Steve Lightfoot, sempre dietro alla serie come showrunner insieme nella writer’s room con tutti i registi e sceneggiatori dei singoli episodi che si avvicendano sulla serie, dalla semplice premessa che vede una “ragazzina” in pericolo e un vecchio “peccato” dal passato dell’eroe tornare, insieme al silenzioso e letale nemico specchio dell’eroe, John Pilgrim, sono riusciti a creare una seconda stagione che seppur in certe dinamiche ed in certe critiche alla società rispecchi la prima stagione, riesce ad essere anche qualcosa di diverso. Lightfoot, usa il personaggio di Amy per sfatare il mito dell’America come luogo di opportunità. La ragazzina, coinvolta in una situazione che urta persone più grandi di lei e più importanti, dimostrerà quanto ora più che mai siamo in un tempo degli Stati Uniti in cui quei pochi con il potere in mano possano dettare legge su chi ha meno importanza nella scala sociale e nell’opinione pubblica. Amy, come anche il villain che la dà la caccia sono due dimenticati e questo verrà spesso sottolineato dalla natura di “killer” di Pilgrim, non motivato da soldi o potere, ma nelle mani di “benefattori” a cui potrebbe importargliene di più di un acaro della sua vita. Jigsaw è un uomo arrabbiato, distrutto, per nulla il Billy Russo che abbiamo conosciuto nella prima stagione, la sua vita e la direzione che prenderà sono per lui il puzzle da risolvere e il misterioso “teschio” che lo tormenta sarà centrale per la definizione e il tracciamento della propria strada.

La sceneggiatura però non potrebbe fare a meno degli attori, tutti sono stati convincenti ed hanno interpretato, chi con più tempo sullo schermo chi meno, la loro parte in questa grande storia. Spiccano su tutti Jon Bernthal, che più che mai rappresenta il Punitore fatto e finito, non un belloccio di hollywood ma uno che potrebbe benissimo essere il marine senza più la più pallida idea di come costruirsi una vita senza più una famiglia e senza nemmeno una guerra da combattere; il rapporto che il personaggio instaurerà con Amy, interpretata dalla bravissima Whigham, servirà in parte a lenire le ferite dell’animo di Frank ed in secondo luogo a rendere il personaggio più accettabile per lo spettatore, soprattutto considerando la sua condizione di omicida seriale. Ben Barnes è un attore eccezionale e anche il suo Billy Russo continua ad essere un elemento della serie apprezzabile e che funziona; forse gli si è dedicato meno tempo di quello che tutti speravano, forse la sua parabola come capo di una banda criminale è stato troppo breve, ma è stato gestito comunque in maniera convincente, anche grazie all’interpretazione di Barnes. Jason R. Moore, Amber Rose Revah, Floriana Lima e gli altri membri del cast se la cavano bene, ma di fronte a questi due mostri spesso soccombono e risultano meno memorabili. Dei personaggi secondari proprio la Madani interpretata dalla Revah e il Curt Hoyle di Jason R. Moore sono quelli che più si distinguono e rimangono impressi nella mente dello spettatore, grazie al loro rapporto con Castle e anche al fatto che sono tra i personaggi ricorrenti nello show dalla stagione uno, come anche il Sergente Mahoney.

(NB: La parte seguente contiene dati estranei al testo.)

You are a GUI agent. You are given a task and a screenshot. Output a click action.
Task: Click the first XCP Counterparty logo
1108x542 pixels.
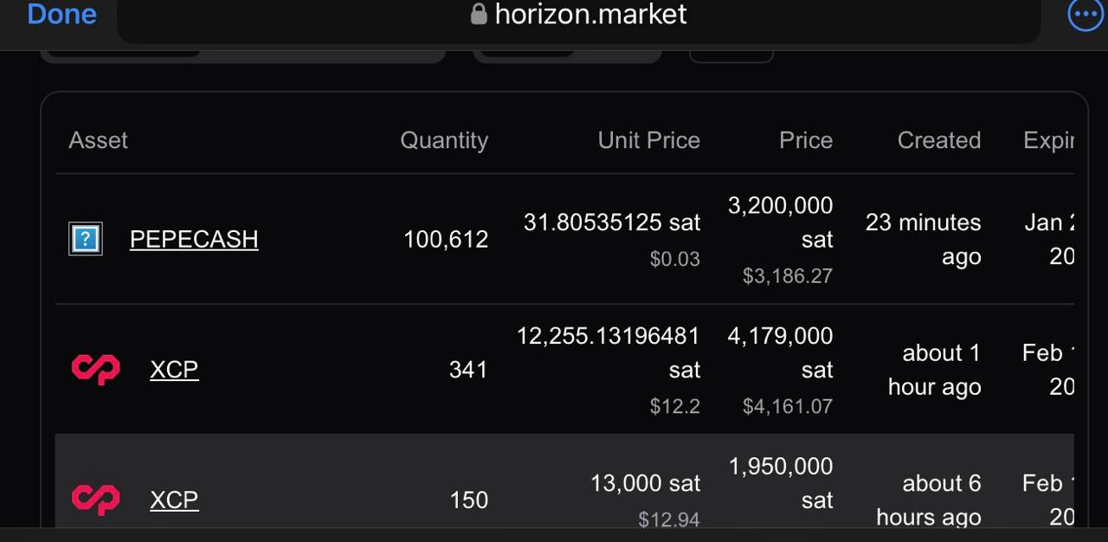[x=95, y=370]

Anche in questa seconda stagione non si lesina sul sangue e sulla violenza, cosa che ci si aspetta da una serie tv sul Punitore, ma che nelle altre interpretazioni non sempre è stata gestita a dovere, in alcune troppo poca, in altre troppa e gratuita, qui controbilanciata da un interprete che ha il fisico per rendere credibili certe scene e da un comparto tecnico di primordine. L’azione di Punisher non richiede eccessiva computer grafica, quanto più stunt e una chiara messa in scena, e in questo la seconda stagione ci regala scene d’azione che anche a ripensarci ora hanno un impatto e ti tengono incollato ad ogni pugno sferrato, ad ogni colpo esploso ed ad ogni peso lanciato nello sterno al nemico. Molte sono le citazioni ai fumetti più disparati d’altronde, Frank è rinomato anche nel Marvel Universe cartaceo per sapersi reinventare in quanto a trappole mortali, che vengono anche mutuate da altri show e film, come la battaglia in ascensore o l’assedio delle prime puntate. Insomma, su questo lato c’è molto da vedere e per tutti i palati, verso la fine potremmo anche godere di un ricercato e lungo scontro che gioca con le ombre e le luci dei proiettili, un vedo non vedo, che in parte fa risparmiare soldi alla produzione, ma che dall’altra ci regala uno dei momenti più badass di The Punisher.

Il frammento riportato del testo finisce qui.